Many of the promising applications of (bio)nanotechnology rely on extending synthetic organic chemistry into the nanometer length-scale with the expectation that accurate control of the chemical structure and functionalities in the 2D and 3D space may lead to materials with distinctive properties and function. Sequence-specific molecules, exhibiting a water soluble potential (e.g. biopolymers) have advantages as design elements for construction of these types of nanoscale materials in that correlations can be drawn between primary structure (the sequence), secondary structure (folded elements) and further assembly into higher order structure, potentially affording ordered architectures with emergent functions tailored to various applications (e.g. encapsulation and release, sensing, storage, catalysis). Fully synthetic, scalable systems that would manifest a high degree of hierarchical structure formation and functional capability in aqueous environment, have a far-reaching development and application potential. Yet, architectures made of non-natural self-assembling sequence-specific components have proven challenging to prepare and even more difficult to characterize at an atomic resolution, and further advancement are highly needed. This research line will take a leap towards the fabrication of a whole new range of fully synthetic protein-inspired water soluble self-assembled folded systems with shapes unseen among natural biopolymers and tailored properties such as catalytic (e.g. hydrolytic) activities.
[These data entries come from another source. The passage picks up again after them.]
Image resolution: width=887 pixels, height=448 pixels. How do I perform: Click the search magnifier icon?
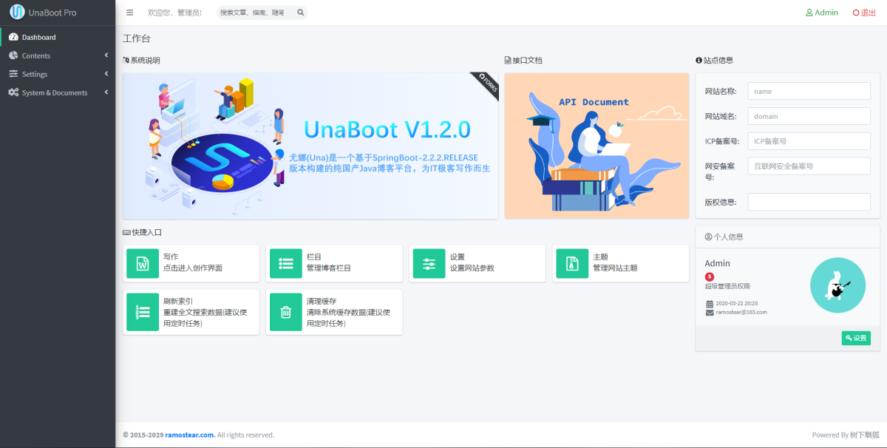[x=300, y=13]
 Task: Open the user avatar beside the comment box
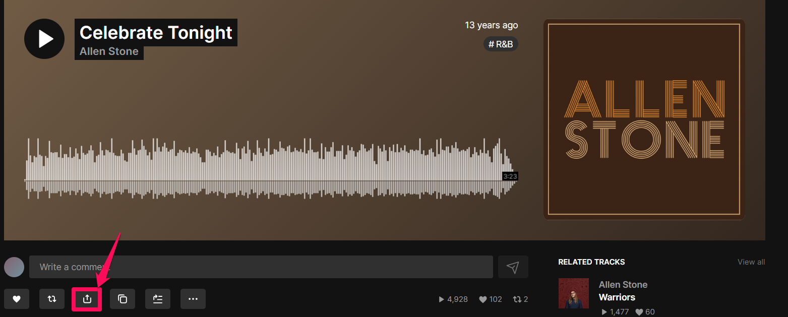[14, 267]
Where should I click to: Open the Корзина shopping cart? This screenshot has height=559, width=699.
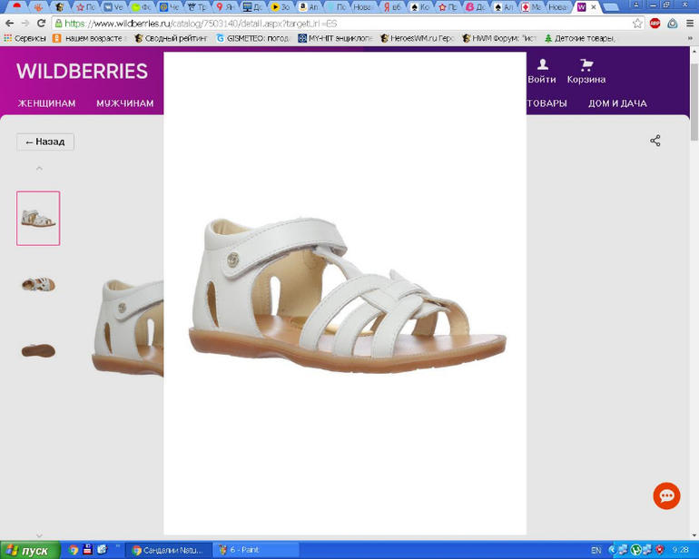pos(586,71)
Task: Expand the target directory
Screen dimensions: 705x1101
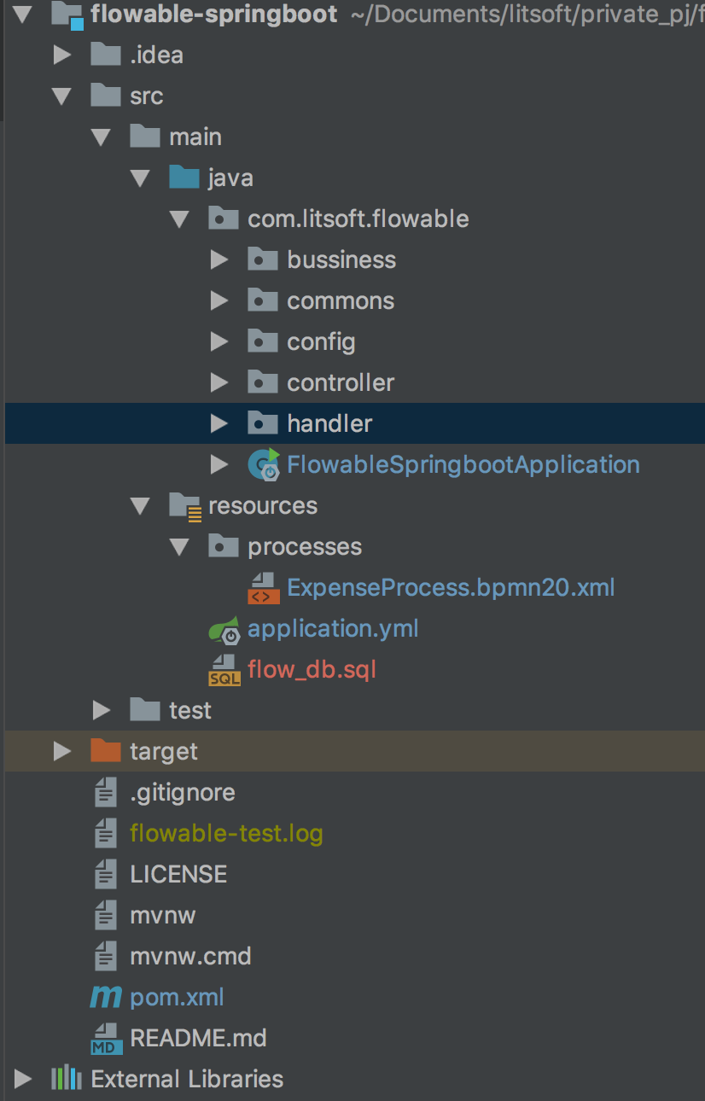Action: tap(61, 751)
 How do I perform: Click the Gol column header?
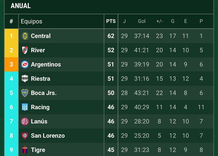142,21
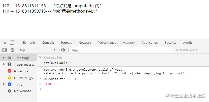Click the console Filter input field
This screenshot has height=102, width=209.
[121, 50]
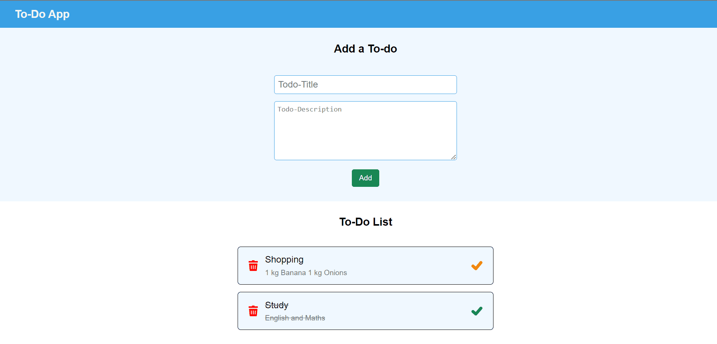Image resolution: width=717 pixels, height=344 pixels.
Task: Click inside the Todo-Description text area
Action: 366,131
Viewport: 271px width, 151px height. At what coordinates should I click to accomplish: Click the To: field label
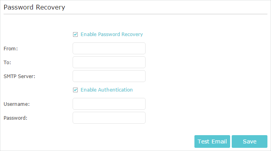point(7,63)
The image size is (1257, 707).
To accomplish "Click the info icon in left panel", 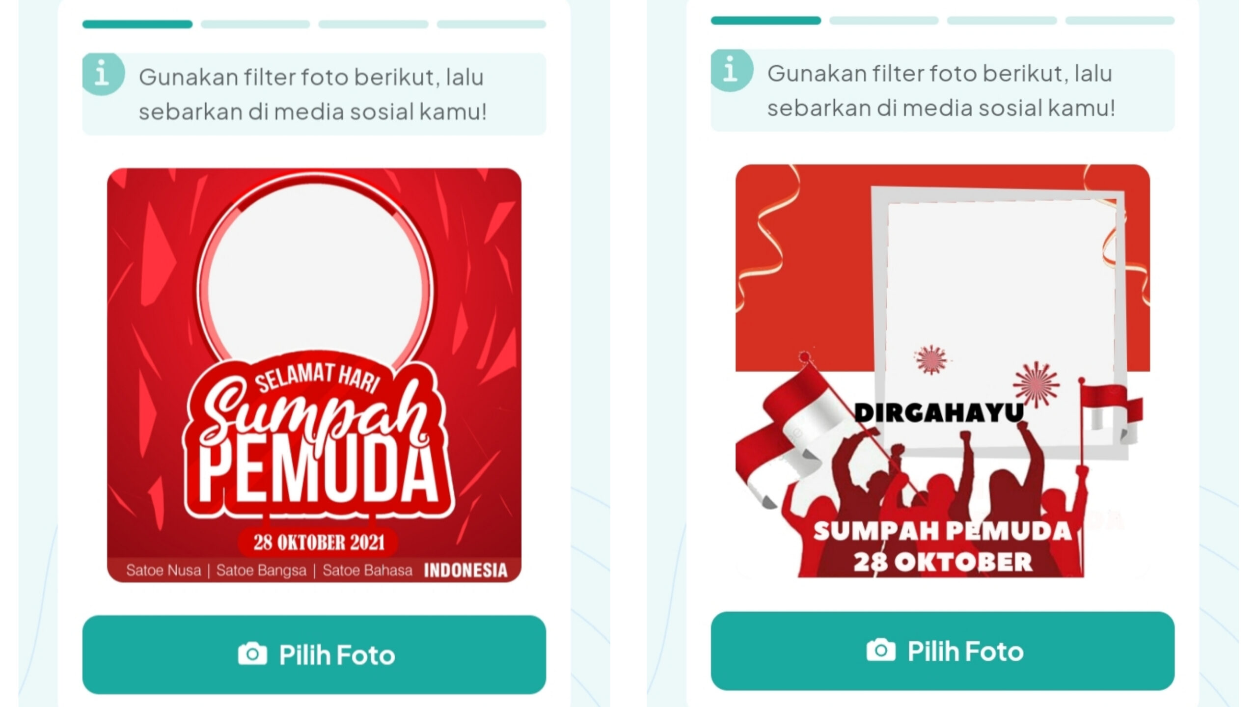I will pos(103,74).
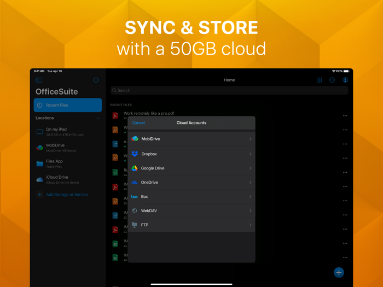Toggle the sidebar panel icon
This screenshot has height=287, width=383.
pyautogui.click(x=39, y=80)

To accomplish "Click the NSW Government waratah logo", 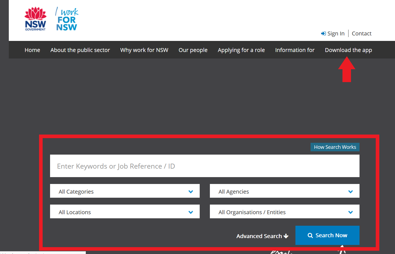I will coord(35,18).
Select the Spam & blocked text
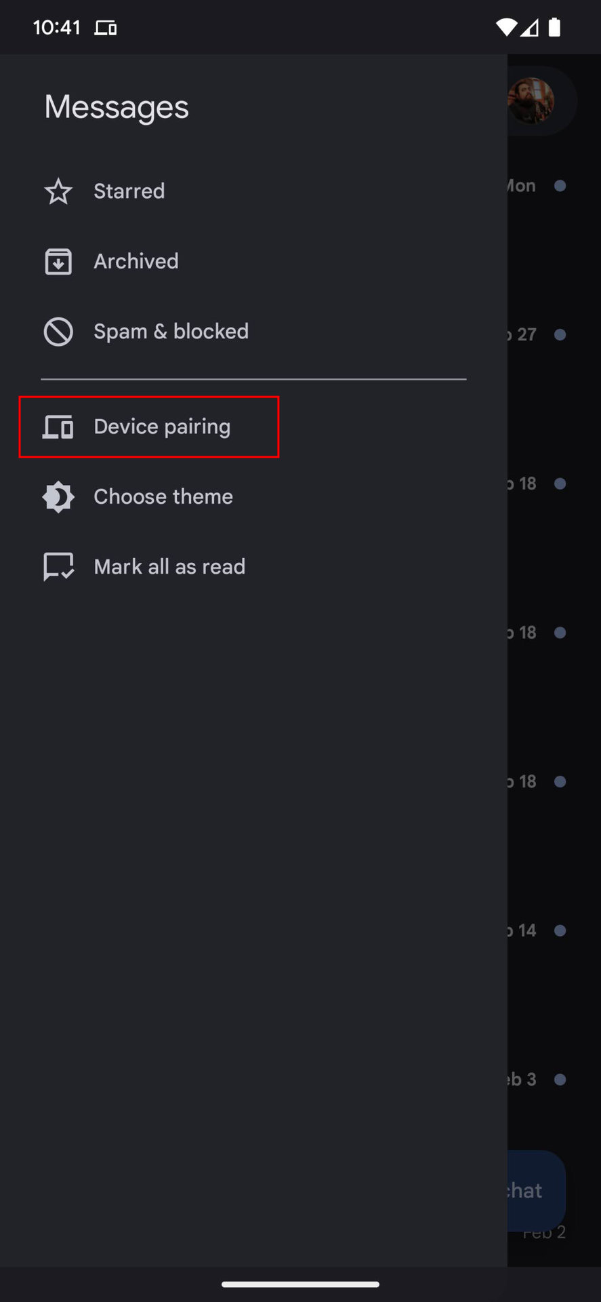601x1302 pixels. click(171, 332)
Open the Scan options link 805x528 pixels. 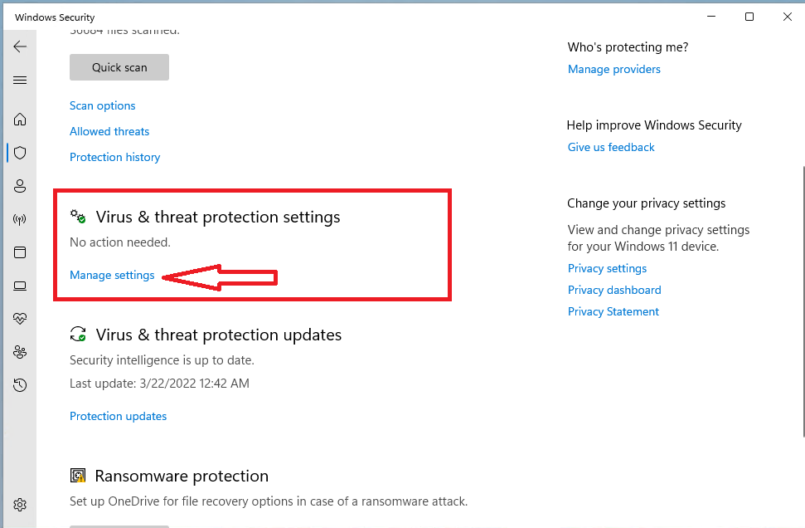pos(103,106)
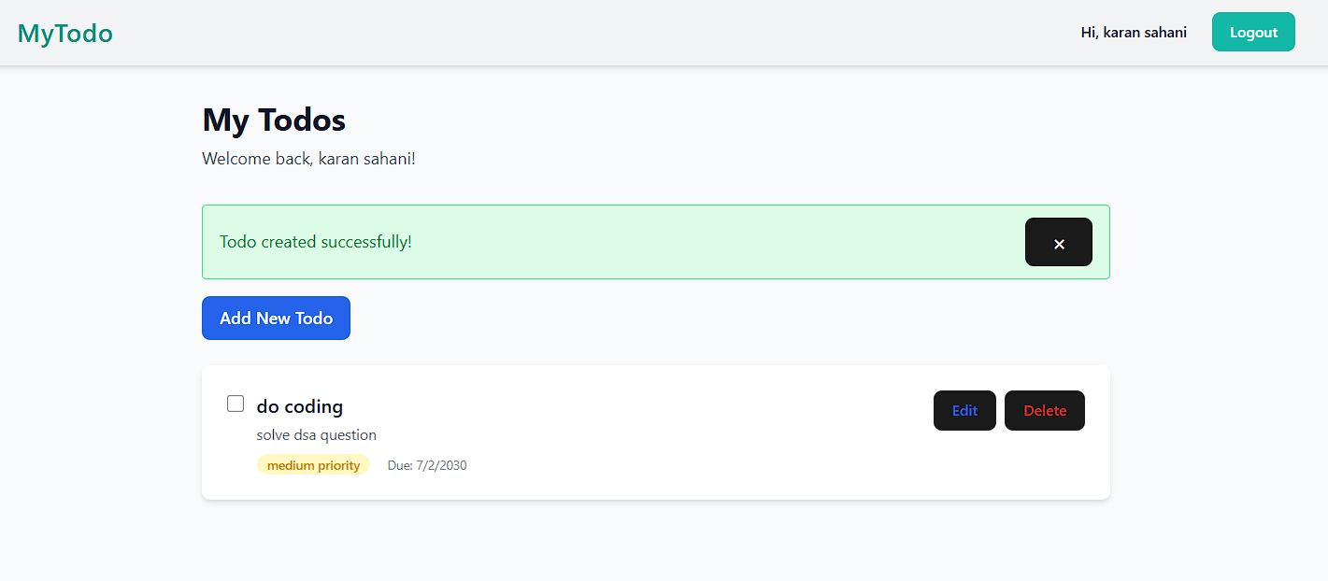Image resolution: width=1328 pixels, height=581 pixels.
Task: Click the Todo created successfully message
Action: pyautogui.click(x=313, y=241)
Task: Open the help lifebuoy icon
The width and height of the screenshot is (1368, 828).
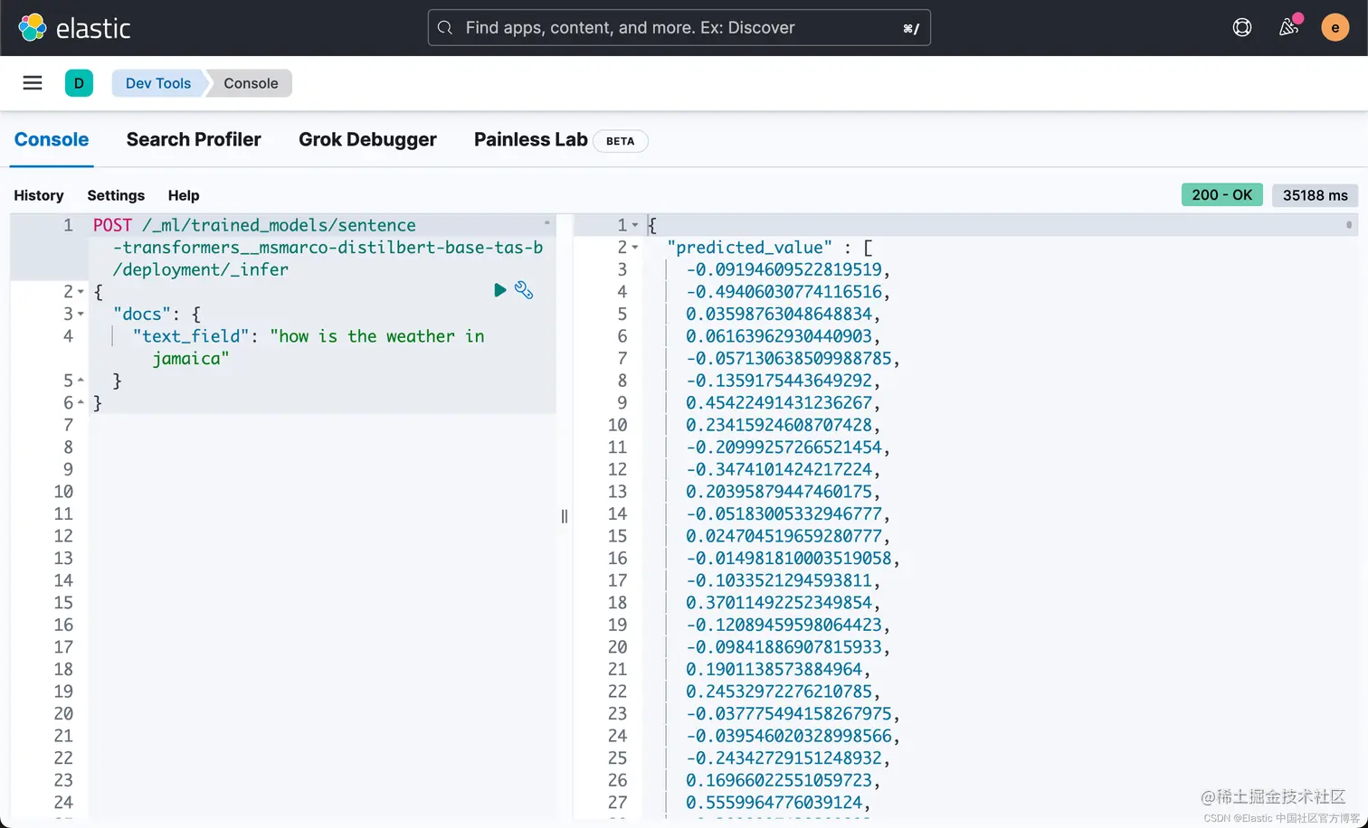Action: coord(1242,28)
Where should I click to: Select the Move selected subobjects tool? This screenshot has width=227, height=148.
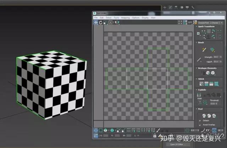[x=96, y=22]
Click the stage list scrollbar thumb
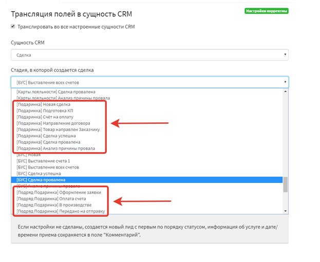 point(285,185)
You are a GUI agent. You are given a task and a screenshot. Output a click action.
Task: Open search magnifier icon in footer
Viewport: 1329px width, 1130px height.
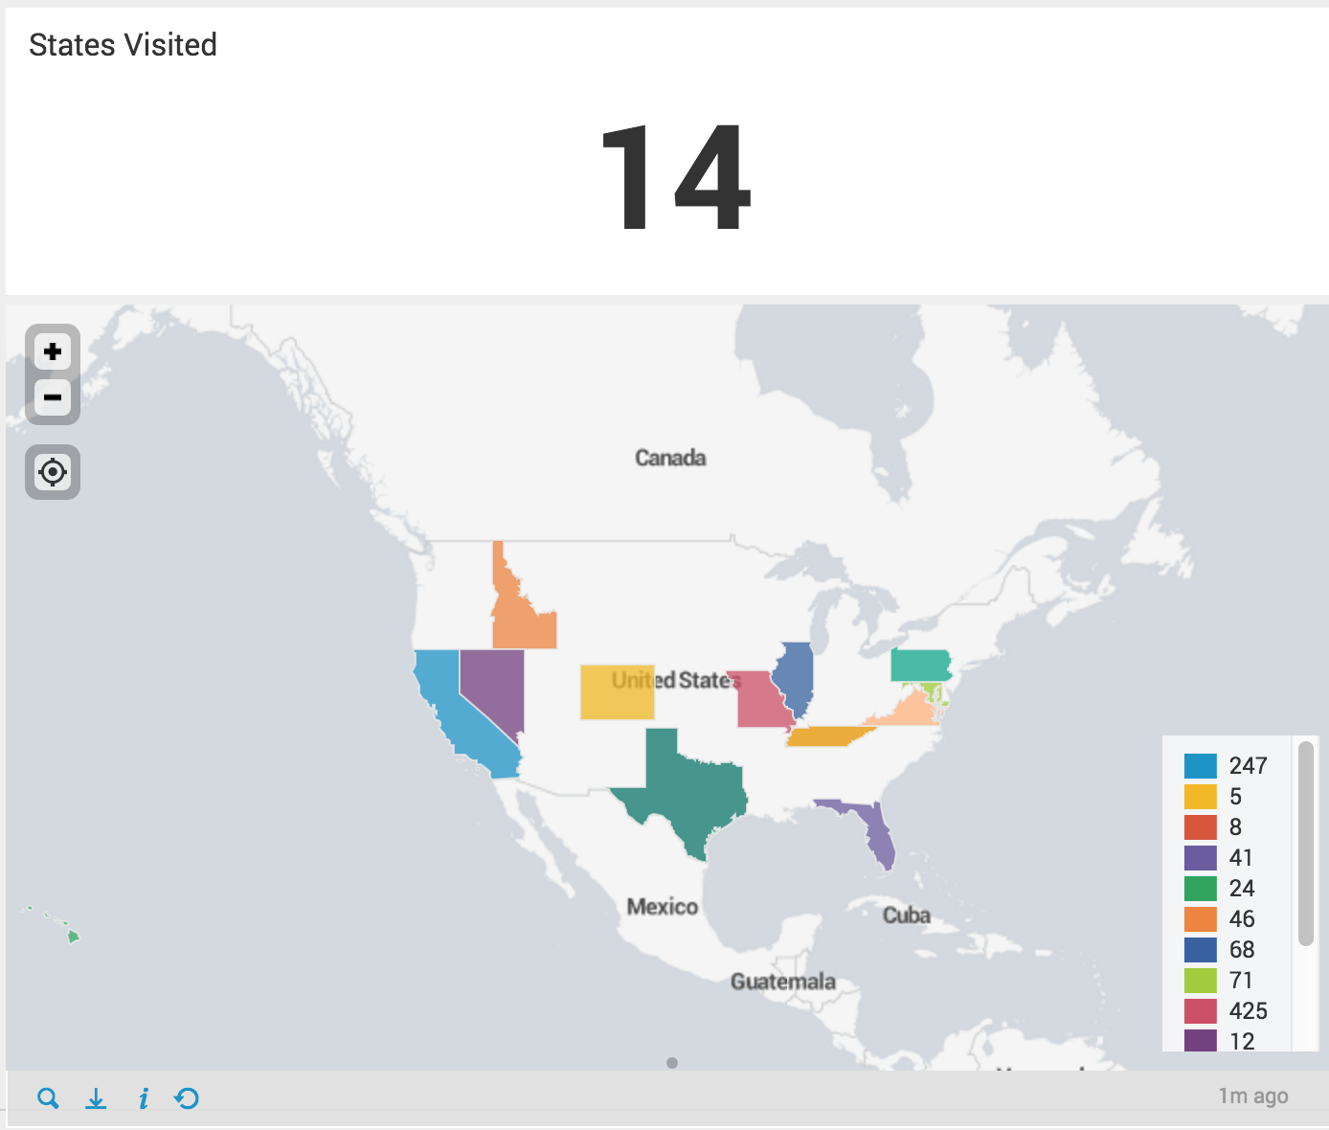(x=48, y=1098)
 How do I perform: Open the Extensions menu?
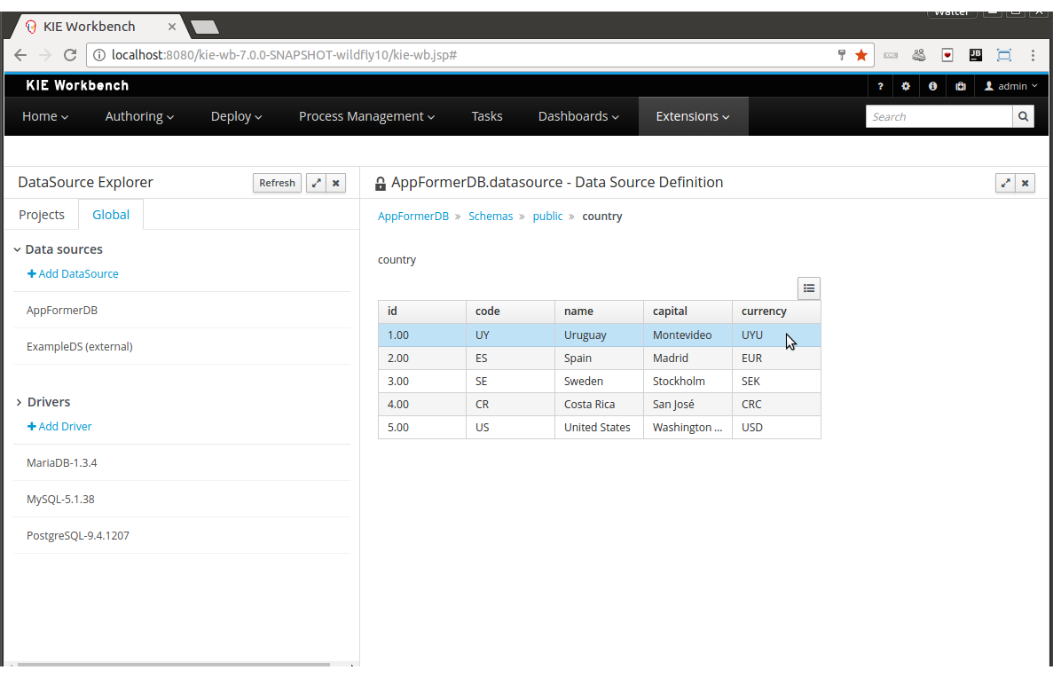693,116
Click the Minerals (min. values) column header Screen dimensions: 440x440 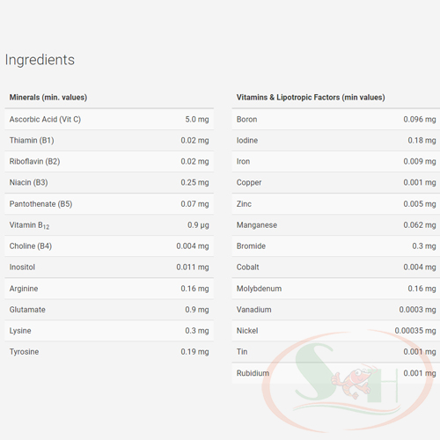coord(48,98)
The aim of this research line is to explore the potential use of synthetic, bioinspired helically folded oligomers (i.e. foldamers) to construct homogeneous nanometer-sized channel architectures, characterize their structures, investigate their interaction with membranes and explore molecular recognition within and transport properties through these systems. This research which is inspired by cellular membrane proteins forming pores across the membranes, capitalizes on some recent achievements of the Guichard group published in Nature Chemistry in 2015 showing that short amphiphilic helical foldamers that bear proteinogenic side chains in well-defined sequences can self-assemble into unique nanostructures such as water-filled channels of various diameters.

Organocatalysis is a rapidly expanding methodology enabling challenging chemical transformations to be performed in the broad context of sustainable chemistry (metal-free procedures, catalyst recycling…). Potential applications include the rapid elaboration of advanced and useful building blocks for pharmaceutical development. Despite major achievements, organocatalysts generally suffer from low rate acceleration and turnover and the need for relatively high amounts to achieve good conversion and selectivity. The ability to synthesize artificial sequence-based oligomers that fold with high fidelity (foldamers) raises new prospects for mimicking biopolymers and for creating molecules with emergent functions including catalysis. We previously discovered that a catalytic system consisting of a chiral urea oligomer (H-bond donor) and a simple Brønsted base was able to promote the Michael reaction between enolizable carbonyl compounds and nitroolefins with excellent enantioselectivities, even at very low (up to 1/10000) chiral catalyst/substrate molar ratio. The main goal of this research line is to expand the scope and utility of this original catalytic system utilizing the chiral micro-environment of oligourea helices to catalyze more challenging asymmetric transformations while maintaining low catalyst loading. Particular attention will be paid to mechanistic factors that govern catalysis to better optimize the performance of the catalyst as well as its reusability.